**REQUIRED WORK**
**A.** From the homily on being saints, copy out the part that opens with the words containing "Let us get this" and closes with "there is living!".
**B.** In the homily on being saints below, what three things make up the ABC of Being Saints?

**DOCUMENT TEXT**
>>>
The Gospel outlines a way of life that is so surrealistic...that is indeed our roadmap to true holiness. Today, as Pope Francis repeats to us so very often, holiness does not consist in keeping ourselves aloof as refrigerated beings, we need to get down into the slush, get ourselves dirtied, fight our way, stand for the truth, march for justice, rise for the oppressed, reach out for the marginalised, voice out for the voiceless, live for peace, die for love and finally, shout for joy! We are blessed, we are blessed children of God, we are blessed family of the saints, we are blessed followers of the slain Lamb, we are blessed witnesses to God wherever we are! We are on our way to heaven, and we need to get our roadmap right. We need to be in their numbers - in that throng that is in eternal communion with the Lord. That is what we have been created for, that is for what we have been washed and made clean in the Blood, and that is what we are challenged towards in the Spirit - and that is the challenge of being saints!

Let us get this ABC of Being Saints, clear in our minds today... that we Acknowledge God, Belong to God and Commit ourselves to God's cause and we shall be counted in their numbers, in the number of All Saints!

Friday, October 30, 2020

Between death and life, there is living!
<<<
**EXERCISE DATA**
>>>
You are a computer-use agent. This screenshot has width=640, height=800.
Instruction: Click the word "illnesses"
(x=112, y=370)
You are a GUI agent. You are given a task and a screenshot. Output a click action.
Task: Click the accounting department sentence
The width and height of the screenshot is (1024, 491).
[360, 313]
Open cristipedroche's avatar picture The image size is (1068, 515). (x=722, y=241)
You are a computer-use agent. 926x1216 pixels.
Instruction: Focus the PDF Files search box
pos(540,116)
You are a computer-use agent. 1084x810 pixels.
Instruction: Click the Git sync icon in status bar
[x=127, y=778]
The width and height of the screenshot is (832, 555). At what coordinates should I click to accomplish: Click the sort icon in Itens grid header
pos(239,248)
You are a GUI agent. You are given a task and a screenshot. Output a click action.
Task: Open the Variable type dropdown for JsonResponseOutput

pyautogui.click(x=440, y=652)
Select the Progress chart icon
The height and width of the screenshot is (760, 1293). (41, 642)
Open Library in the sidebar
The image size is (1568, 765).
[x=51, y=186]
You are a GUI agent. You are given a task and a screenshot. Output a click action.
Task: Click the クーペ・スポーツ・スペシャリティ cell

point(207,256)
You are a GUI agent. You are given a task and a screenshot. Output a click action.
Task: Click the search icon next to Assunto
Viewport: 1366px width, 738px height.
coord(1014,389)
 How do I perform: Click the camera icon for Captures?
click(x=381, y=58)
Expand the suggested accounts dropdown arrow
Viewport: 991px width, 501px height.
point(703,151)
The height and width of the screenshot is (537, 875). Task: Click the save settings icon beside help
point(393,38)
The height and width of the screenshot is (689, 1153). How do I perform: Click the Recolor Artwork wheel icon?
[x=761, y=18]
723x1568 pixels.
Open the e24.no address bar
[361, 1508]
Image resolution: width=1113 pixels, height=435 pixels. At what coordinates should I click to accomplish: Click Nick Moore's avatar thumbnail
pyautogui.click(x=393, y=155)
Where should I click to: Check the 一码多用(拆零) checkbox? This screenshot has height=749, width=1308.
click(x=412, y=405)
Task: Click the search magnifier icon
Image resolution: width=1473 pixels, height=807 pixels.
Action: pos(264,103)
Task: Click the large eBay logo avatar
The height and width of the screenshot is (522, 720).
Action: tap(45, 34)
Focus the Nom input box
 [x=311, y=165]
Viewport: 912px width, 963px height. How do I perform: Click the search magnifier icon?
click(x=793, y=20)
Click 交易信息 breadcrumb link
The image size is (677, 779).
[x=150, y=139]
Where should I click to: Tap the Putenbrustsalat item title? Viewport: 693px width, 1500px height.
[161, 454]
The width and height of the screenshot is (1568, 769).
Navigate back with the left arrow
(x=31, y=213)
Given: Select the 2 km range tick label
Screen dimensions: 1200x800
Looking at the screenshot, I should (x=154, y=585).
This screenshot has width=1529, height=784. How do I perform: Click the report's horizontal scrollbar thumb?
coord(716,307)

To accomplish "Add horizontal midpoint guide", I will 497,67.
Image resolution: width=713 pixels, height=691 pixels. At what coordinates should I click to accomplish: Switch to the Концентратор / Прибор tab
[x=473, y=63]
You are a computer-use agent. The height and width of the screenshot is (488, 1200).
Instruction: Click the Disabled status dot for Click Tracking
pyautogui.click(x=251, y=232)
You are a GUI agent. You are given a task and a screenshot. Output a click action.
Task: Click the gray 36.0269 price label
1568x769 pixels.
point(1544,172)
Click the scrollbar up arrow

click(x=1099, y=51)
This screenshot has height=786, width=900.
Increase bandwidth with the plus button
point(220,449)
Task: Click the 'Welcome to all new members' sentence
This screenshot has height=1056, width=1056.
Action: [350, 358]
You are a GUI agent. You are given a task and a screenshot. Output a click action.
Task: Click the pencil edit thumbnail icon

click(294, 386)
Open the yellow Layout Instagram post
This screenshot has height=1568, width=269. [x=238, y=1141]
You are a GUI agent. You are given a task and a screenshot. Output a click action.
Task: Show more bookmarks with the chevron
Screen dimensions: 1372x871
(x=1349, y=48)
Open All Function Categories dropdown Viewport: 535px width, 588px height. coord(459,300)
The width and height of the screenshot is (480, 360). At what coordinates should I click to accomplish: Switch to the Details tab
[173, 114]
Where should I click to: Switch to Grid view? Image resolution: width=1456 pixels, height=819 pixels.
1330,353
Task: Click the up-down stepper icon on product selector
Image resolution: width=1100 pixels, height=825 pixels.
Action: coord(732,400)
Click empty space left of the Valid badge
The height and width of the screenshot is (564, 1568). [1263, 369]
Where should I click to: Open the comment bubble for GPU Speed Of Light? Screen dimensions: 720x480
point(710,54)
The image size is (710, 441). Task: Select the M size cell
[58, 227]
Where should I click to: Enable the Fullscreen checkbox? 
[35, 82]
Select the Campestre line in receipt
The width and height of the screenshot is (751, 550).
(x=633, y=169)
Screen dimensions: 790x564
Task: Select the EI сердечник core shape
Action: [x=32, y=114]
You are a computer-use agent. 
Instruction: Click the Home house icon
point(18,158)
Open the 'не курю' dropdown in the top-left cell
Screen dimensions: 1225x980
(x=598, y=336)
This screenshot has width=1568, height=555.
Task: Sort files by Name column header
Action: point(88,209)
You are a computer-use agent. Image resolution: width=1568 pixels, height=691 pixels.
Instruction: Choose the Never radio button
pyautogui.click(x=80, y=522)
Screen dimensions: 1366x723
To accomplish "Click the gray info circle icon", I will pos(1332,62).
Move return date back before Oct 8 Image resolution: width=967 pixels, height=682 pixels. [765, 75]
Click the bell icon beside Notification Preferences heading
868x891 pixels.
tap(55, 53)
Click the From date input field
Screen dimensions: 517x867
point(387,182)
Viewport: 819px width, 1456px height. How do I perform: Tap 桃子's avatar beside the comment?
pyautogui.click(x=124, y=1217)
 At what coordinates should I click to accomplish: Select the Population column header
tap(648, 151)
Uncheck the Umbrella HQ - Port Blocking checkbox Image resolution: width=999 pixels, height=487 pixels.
<<<
**SOLUTIONS**
**A.**
Let us get this ABC of Being Saints, clear in our minds today... that we Acknowledge God, Belong to God and Commit ourselves to God's cause and we shall be counted in their numbers, in the number of All Saints!

Friday, October 30, 2020

Between death and life, there is living!

**B.** To Acknowledge God, Belong to God, and Commit ourselves to God's cause.